Our data show four important features. (1) A significant increase in both thrombin-antithrombin complexes (P < 0.005) and prothrombin fragments 1 + 2 (P < 0.001) is observed in hemolytic uremic patients as compared to patients with acute renal failure of other causes. This finding is clearly indicative for an activation of the coagulation pathway. (2) Patients with the hemolytic uremic syndrome have significantly higher D-dimer levels, a sensitive marker of fibrin-specific fibrinolysis, as compared to patients with acute renal failure of other causes (P < 0.005). (3) Levels of plasminogen activator inhibitor-1 (active antigen as well as plasminogen activator inhibitor-1 activity) are not different in both patient groups. In contrast, plasma levels of tissue-type plasminogen activator and urokinase-type plasminogen activator are significantly higher in the hemolytic uremic patients than in those with acute renal failure of other causes (P < 0.01 and P < 0.05 respectively). (4) Hemodialysis leads to an increase in tissue-type plasminogen activator antigen and a decrease of plasminogen activator inhibitor-1 activity levels.

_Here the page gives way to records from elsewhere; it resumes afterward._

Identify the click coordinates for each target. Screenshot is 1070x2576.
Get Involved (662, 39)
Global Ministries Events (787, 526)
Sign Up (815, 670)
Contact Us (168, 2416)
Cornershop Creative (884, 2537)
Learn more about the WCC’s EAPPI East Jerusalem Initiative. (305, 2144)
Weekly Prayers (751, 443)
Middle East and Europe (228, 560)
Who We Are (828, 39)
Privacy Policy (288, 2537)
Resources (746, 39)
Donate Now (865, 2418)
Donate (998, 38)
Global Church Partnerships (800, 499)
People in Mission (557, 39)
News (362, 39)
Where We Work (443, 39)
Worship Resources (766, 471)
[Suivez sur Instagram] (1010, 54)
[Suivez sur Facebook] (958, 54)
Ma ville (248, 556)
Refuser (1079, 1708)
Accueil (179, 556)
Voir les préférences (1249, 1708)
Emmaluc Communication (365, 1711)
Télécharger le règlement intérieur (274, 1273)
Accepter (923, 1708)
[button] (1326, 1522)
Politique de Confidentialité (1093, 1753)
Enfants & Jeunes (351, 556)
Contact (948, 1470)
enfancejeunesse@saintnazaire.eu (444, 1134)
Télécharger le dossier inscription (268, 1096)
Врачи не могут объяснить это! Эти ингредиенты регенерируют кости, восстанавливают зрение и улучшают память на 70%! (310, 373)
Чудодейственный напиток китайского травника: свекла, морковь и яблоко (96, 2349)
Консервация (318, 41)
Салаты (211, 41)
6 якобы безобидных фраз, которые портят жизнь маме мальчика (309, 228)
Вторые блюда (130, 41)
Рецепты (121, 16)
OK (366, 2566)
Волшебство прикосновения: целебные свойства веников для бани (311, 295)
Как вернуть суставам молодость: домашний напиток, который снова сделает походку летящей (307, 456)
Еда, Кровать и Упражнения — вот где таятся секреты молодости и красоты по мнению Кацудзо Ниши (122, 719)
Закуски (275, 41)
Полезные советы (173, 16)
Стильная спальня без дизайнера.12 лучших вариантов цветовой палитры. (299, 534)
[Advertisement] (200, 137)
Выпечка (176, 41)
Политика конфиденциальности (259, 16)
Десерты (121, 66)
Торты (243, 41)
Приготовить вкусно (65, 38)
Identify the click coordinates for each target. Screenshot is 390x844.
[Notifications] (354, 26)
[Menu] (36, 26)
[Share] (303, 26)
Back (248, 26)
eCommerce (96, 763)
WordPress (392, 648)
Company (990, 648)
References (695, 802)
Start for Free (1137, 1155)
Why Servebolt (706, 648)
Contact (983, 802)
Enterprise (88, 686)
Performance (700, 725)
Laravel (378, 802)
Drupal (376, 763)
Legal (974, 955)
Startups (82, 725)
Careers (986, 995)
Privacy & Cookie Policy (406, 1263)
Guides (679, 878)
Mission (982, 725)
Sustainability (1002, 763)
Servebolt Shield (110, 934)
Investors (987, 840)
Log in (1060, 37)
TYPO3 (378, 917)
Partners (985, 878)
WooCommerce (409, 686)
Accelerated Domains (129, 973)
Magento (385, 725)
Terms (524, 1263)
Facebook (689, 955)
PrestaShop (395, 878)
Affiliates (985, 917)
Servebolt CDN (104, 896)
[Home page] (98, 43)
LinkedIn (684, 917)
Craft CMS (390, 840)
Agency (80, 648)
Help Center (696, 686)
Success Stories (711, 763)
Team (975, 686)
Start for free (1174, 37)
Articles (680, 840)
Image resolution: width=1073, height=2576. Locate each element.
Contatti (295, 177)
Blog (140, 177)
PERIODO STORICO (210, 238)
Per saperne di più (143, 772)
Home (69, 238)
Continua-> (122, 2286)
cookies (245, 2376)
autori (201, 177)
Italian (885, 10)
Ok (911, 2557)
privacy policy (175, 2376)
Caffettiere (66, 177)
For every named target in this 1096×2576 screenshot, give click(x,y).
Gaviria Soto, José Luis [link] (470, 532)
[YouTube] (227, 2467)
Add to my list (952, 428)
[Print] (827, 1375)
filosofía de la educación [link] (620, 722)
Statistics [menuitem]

Our data demonstrate that in children with diarrhea-associated hemolytic uremic syndrome, limited intravascular coagulation occurs, without evidence of impaired fibrinolysis.
血栓性微血管病是腹泻相关性溶血尿毒综合征的基本病变。肾实质病变的程度决定了该疾病的严重程度和预后,双侧肾皮质坏死是最严重的结局。早年,血管内凝血被认为是最重要的致病机制。然而,绝大多数患者的个体凝血因子正常,抗凝治疗并不能改变病程。最近的研究表明,纤维蛋白溶解功能受损可能起重要作用。
我们研究了24例腹泻相关性溶血尿毒综合征患儿和15例非溶血尿毒综合征所致急性肾衰竭患儿的凝血途径的7个变量(凝血酶原时间、活化部分凝血活酶时间、纤维蛋白原、因子VIII:c、血管性血友病因子、凝血酶 - 抗凝血酶复合物、凝血酶原片段1 + 2)和纤维蛋白溶解系统的7个参数(纤溶酶原、α2 - 抗纤溶酶、C1酯酶抑制剂、组织型纤溶酶原激活物、尿激酶型纤溶酶原激活物、纤溶酶原激活物抑制剂1型、D - 二聚体)。在诊断时及之后每隔一天采集样本,持续十天。还从接受透析的患者中采集额外样本,即血液透析患者每次透析前后以及腹膜透析患者每天采集样本。将获得的数据与由健康儿童组成的对照组的数据进行比较。
我们的数据显示出四个重要特征。(1)与其他原因导致的急性肾衰竭患者相比,溶血尿毒综合征患者的凝血酶 - 抗凝血酶复合物(P < 0.005)和凝血酶原片段1 + 2(P < 0.001)均显著增加。这一发现清楚地表明凝血途径被激活。(2)与其他原因导致的急性肾衰竭患者相比,溶血尿毒综合征患者的D - 二聚体水平显著更高,D - 二聚体是纤维蛋白特异性纤维蛋白溶解的敏感标志物(P < 0.005)。(3)两组患者的纤溶酶原激活物抑制剂 - 1(活性抗原以及纤溶酶原激活物抑制剂 - 1活性)水平无差异。相反,溶血尿毒综合征患者的组织型纤溶酶原激活物和尿激酶型纤溶酶原激活物的血浆水平显著高于其他原因导致的急性肾衰竭患者(分别为P < 0.01和P < 0.05)。(4)血液透析导致组织型纤溶酶原激活物抗原增加,纤溶酶原激活物抑制剂 - 1活性水平降低。
我们的数据表明,腹泻相关性溶血尿毒综合征患儿存在有限的血管内凝血,没有纤维蛋白溶解功能受损的证据。